“Discussion and exchange of views is usually refreshing, stimulating and encouraging, especially when one is in difficulties and worried.”
This quote from the book “The Art of Scientific Investigation” explains one of my motivations for wanting to attend the Deep Learning Indaba in Rwanda.
So if you ask, “did the conference help?”, my answer to that will be an emphatic “yes!”.
I had a range of conversations; some enlightening and interesting, and others I would never have thought of having at an event like the Deep Learning Indaba. Some of these interactions include:
- Getting a 1-1 lecture on generative ai modelling approaches from a fellow attendee
- Having a conversation about balancing building as an engineer and sharing some of my knowledge
- Getting insights into what it is like to do machine learning research in the Kingdom of Saudi Arabia
In the middle of all of this, I also helped give a poster presentation about improving the quality of dense embeddings for Nigerian languages. This is a project I worked on in the first quarter of the year with three amazing people in the Information Retrieval focus group at ML Collective, Nigeria. The project deserves a separate technical post, and that should come later, God willing. The exciting part is the poster got an award as one of the best General Posters at the conference; that is a welcomed morale booster.
Deep Learning Indaba 2026 holds in Nigeria. I expect the application forms will be out next year and I encourage you to apply.
Now, let’s proceed to my top moments.
Top Five Moments
- Learning New Generative Modelling Approaches
- Meeting Luis Serrano
- Realizing Data Access is Harder Than Initially Thought
- Random Learnings
- Getting a Poster Award
Learning New Generative Modelling Approaches
Prior to the conference, I had some exposure to approaches to generative modelling such as Generative Adversarial Networks (GANS), Variational AutoEncoders (VAE), and Diffusion Models. Some of these approaches I learnt from previous projects, work, and the Hands-On Generative AI with Transformers and Diffusion Models book. Attending a session on generative modelling techniques, I expected it to be a refresher session, but it was more than that.
I came across two new concepts: “Normalizing Flows” and “Flow Matching”. As it turns out, they are actually not new; I was only late to the party. Anyone who attends a session where they are seeing a technical concept for the first time will likely agree that it is a bad place to learn. It is a good place to gain inspiration but you need to do some work after. Thankfully, I met the brilliant Rodeo Oswald at the conference; he provided some context that made the concepts easier to understand.
It is befitting that this moment was on the first day of Indaba; it set the pace for what I was to expect for the rest of the one-week conference.

Source records

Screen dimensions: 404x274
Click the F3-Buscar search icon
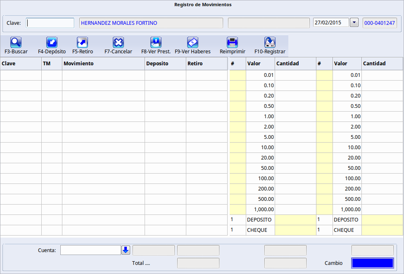16,42
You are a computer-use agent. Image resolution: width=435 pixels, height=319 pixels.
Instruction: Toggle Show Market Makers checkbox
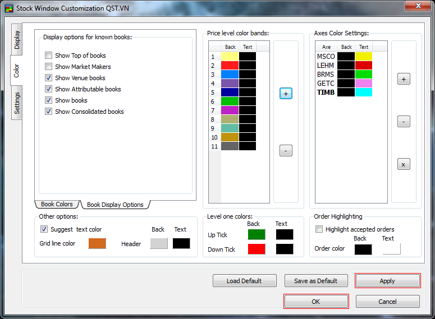click(49, 67)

■ Problem requirements: Retype the passage from the Deep Learning Indaba post starting at "I came across" and ending at "the one-week conference.".

■ Final answer:
I came across two new concepts: “Normalizing Flows” and “Flow Matching”. As it turns out, they are actually not new; I was only late to the party. Anyone who attends a session where they are seeing a technical concept for the first time will likely agree that it is a bad place to learn. It is a good place to gain inspiration but you need to do some work after. Thankfully, I met the brilliant Rodeo Oswald at the conference; he provided some context that made the concepts easier to understand.
It is befitting that this moment was on the first day of Indaba; it set the pace for what I was to expect for the rest of the one-week conference.